Sluierstaart
Met hun prachtige vinnen en rustige manier van zwemmen zijn ze een feest om naar te kijken in je aquarium.
Deze foto is eigendom van sluierstaartkv.nl
Contact
In huis
Je kunt sluierstaartgoudvissen het beste houden in een ruim aquarium. Daarin groeien ze snel uit tot hun uiteindelijke formaat van gemiddeld vijftien tot twintig centimeter lang. Ze kunnen minder goed tegen koud water dan gewone goudvissen. De stroming mag niet te sterk zijn, ze kunnen er niet goed tegenin zwemmen. Ze woelen de bodem van het aquarium om, gebruik dus afgeronde aquarium kiezels en geen scherpe deeltjes zodat ze hun mond niet beschadigen. Over de verdere inrichting van het zoetwateraquarium geven we je graag advies in de winkel.
Eten
Sluierstaarten zijn alleseters, plantaardig en dierlijk voedsel eten ze. Voer ze met eten dat naar de bodem zakt. Met drijfvoer loop je het risico dat ze teveel lucht binnenkrijgen. Geef ze een keer per dag te eten en zoveel als ze in een minuut op kunnen zonder restjes achter te laten. Goudvissen en soortgenoten eten al gauw te veel namelijk.
In het wild
Sluierstaartgoudvissen zijn zo gekweekt en komen niet in de natuur voor.
Verzorgen
Houd goed in de gaten of je sluierstaarten er gezond uit zien. Het water in het aquarium moet je regelmatig verversen, elke twee weken moet je ongeveer een derde van het water vervangen. Elke week moet je losse plantenresten eruit halen. En af en toe het water testen is ook van belang.
Man/vrouw
Tussen de een en de drie jaar kun je pas zien of je een mannetje of vrouwtje voor je hebt. Als het paartijd is, hebben de vrouwtjes een wat vollere buik en mannetjes hebben witte stipjes op de kieuwdeksels en soms de borstvinnen.

• [Bewaarde items]:

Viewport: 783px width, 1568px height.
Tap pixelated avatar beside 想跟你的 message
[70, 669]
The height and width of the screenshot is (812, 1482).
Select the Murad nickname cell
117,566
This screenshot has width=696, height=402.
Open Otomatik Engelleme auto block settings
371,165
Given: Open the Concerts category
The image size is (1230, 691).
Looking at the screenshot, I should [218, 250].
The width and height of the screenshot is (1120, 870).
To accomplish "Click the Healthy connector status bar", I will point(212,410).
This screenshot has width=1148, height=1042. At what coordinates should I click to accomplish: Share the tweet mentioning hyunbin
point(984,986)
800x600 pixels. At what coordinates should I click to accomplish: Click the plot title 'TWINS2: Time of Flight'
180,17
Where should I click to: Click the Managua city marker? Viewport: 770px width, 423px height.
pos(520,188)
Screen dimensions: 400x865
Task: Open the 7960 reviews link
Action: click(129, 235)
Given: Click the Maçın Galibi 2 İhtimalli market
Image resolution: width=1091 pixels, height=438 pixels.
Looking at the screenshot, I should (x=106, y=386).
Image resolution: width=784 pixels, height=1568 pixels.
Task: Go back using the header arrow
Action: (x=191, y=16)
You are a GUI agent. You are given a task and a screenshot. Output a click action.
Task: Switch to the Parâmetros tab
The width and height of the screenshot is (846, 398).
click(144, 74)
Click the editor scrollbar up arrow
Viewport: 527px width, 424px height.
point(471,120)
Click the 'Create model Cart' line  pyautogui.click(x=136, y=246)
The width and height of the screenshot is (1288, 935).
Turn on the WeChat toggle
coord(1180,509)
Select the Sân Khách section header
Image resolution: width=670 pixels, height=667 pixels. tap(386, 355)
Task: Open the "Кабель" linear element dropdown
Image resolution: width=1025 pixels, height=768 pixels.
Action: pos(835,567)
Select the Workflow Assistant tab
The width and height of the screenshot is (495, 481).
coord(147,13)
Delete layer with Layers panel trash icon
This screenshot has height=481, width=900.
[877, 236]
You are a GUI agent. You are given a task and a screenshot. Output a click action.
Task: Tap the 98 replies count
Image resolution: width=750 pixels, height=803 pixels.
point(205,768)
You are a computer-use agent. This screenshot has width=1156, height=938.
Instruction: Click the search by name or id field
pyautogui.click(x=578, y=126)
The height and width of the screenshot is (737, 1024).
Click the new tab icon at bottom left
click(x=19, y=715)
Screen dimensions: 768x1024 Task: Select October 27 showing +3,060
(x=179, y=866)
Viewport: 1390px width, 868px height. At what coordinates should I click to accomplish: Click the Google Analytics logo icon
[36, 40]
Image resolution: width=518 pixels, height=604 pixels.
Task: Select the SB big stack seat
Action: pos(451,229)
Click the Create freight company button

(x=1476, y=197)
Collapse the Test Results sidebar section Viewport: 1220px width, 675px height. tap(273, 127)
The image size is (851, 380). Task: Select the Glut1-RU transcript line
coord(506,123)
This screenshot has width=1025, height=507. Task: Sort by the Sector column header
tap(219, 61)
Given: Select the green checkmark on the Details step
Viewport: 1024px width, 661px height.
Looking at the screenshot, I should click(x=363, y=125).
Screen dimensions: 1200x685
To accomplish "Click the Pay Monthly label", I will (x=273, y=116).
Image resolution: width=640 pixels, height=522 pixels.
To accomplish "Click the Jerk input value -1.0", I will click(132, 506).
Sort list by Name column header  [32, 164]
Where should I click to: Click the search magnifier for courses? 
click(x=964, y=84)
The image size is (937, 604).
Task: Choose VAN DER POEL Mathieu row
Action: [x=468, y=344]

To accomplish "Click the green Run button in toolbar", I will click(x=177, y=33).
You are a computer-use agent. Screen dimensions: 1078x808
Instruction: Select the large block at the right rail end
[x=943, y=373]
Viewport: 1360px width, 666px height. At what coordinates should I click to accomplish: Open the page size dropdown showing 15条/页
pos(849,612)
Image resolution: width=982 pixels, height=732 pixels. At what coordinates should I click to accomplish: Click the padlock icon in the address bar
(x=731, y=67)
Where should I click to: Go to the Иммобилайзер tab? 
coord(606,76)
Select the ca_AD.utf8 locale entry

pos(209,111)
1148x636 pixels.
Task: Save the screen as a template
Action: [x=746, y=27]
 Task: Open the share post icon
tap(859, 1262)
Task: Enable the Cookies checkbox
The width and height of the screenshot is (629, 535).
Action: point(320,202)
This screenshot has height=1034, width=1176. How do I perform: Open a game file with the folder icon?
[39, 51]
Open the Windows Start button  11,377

• [Opdracht]: Hoe vaak moet je volgens de tekst over sluierstaarten ongeveer een derde van het aquariumwater vervangen?

• [Antwoord]: Elke twee weken.